Paige told Simon about seeing Cressida in the stairwell, and from there we took turns filling him in on the rest: Fishers Island; the state fair; the Liberty Inn; and our plan to expose the N3 Action on Roorback if we couldn’t find Keith soon. Simon listened carefully, his face creasing in concern, and what looked like regret. Was he blaming himself? He was, after all, responsible for the two of us being there. And Paige? Why wasn’t she still spewing venom at the man who’d leaked her identity? Perhaps it was something they shared, these two, beyond searing passion and cool objectivity, this ability to steer around impediments, around tragedy. Is that what kept them alive to the damaged world? Or alive in it?

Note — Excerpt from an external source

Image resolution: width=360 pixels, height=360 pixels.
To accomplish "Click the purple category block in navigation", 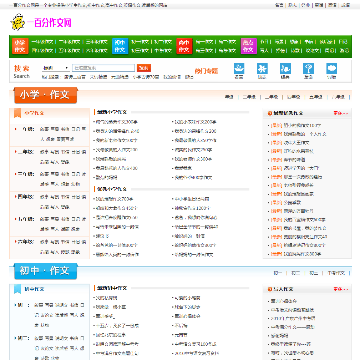I will click(248, 46).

It was still so early, 6:30 a.m., and we took a few minutes to collect ourselves. Simon’s sudden appearance had changed the parameters of our situation. But it also focused us. There were too many questions to ask, so we didn’t ask them. Instead, we put on coffee and sat down around the table. Simon thought we should give it twenty-four hours; if Keith didn’t come through the door by first light the following morning, then I was to go back to the Internet café and inform the world—or at least the Web—of his violent plan, while Simon snuck Paige out of the city.
And if Keith did appear, well, then we needed to be ready.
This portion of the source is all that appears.